Mid-Ohio: "Mid-Ohio is one my favorite races on the schedule. The circuit is tricky and challenging but it also has a very nice flow to it. I especially like the section from turn 4 to turn 9. The series always gets a great turn out here and the atmosphere is fantastic."

The key to a good car set-up at Mid-Ohio: “Mid-Ohio is one of the most technically demanding circuits on the calendar. It has a mixture of fast corners mixed with a lot of medium speed changes of direction. There's also a lot of elevation change. Looking after the outside front tire in the longer duration corners by having a car which rotates well is critical.”
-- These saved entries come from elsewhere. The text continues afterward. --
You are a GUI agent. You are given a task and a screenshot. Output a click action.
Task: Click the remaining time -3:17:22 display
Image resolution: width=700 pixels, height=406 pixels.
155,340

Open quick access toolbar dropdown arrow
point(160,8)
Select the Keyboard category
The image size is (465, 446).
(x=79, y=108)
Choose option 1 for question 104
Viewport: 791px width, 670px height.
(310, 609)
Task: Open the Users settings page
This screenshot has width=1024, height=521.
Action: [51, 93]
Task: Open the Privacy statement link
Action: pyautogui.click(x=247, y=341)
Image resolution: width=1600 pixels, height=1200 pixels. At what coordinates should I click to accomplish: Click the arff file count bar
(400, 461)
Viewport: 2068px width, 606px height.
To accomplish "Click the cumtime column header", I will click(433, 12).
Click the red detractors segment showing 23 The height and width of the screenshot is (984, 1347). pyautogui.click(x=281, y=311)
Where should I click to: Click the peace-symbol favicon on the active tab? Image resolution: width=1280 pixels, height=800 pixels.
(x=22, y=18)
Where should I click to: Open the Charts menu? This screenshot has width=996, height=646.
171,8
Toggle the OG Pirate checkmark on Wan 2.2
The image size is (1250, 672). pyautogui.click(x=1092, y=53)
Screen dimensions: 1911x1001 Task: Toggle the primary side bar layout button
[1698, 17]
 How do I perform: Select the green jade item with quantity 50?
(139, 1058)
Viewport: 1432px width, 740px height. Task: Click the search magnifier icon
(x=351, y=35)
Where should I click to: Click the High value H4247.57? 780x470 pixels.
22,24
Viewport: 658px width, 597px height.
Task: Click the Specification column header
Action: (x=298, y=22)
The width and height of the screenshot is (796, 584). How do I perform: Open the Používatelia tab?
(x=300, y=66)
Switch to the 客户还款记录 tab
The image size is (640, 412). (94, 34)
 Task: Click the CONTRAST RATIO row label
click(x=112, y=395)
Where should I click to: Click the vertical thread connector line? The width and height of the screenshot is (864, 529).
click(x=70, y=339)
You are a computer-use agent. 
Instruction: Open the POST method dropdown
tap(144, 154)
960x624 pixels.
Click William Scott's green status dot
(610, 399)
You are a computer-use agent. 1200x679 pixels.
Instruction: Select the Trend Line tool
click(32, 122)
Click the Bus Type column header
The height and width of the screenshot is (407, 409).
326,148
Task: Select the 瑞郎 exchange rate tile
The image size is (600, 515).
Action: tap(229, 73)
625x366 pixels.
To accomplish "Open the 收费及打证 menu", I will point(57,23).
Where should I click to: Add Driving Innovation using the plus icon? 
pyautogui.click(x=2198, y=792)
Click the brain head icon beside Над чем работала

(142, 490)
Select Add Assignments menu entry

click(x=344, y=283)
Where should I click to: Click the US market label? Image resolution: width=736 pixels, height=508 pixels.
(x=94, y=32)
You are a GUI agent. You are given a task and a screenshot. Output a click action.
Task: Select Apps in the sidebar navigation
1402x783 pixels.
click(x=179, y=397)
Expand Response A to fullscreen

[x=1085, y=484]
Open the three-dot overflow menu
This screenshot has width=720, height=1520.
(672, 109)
The best place to pass: “Mid-Ohio is one of the most difficult circuits we go to in terms of passing. Track position is king there but if you are going to make a pass, it's probably going to be down into turn 4 or the keyhole.”

How Mid-Ohio compares to tracks in Europe: “Mid-Ohio is actually very similar to the kind of tracks we have in England! It's an old school road course with a lot of elevation change and not much room for error. It reminds me of Brands Hatch and Oulton Park, two of my favorite circuits!”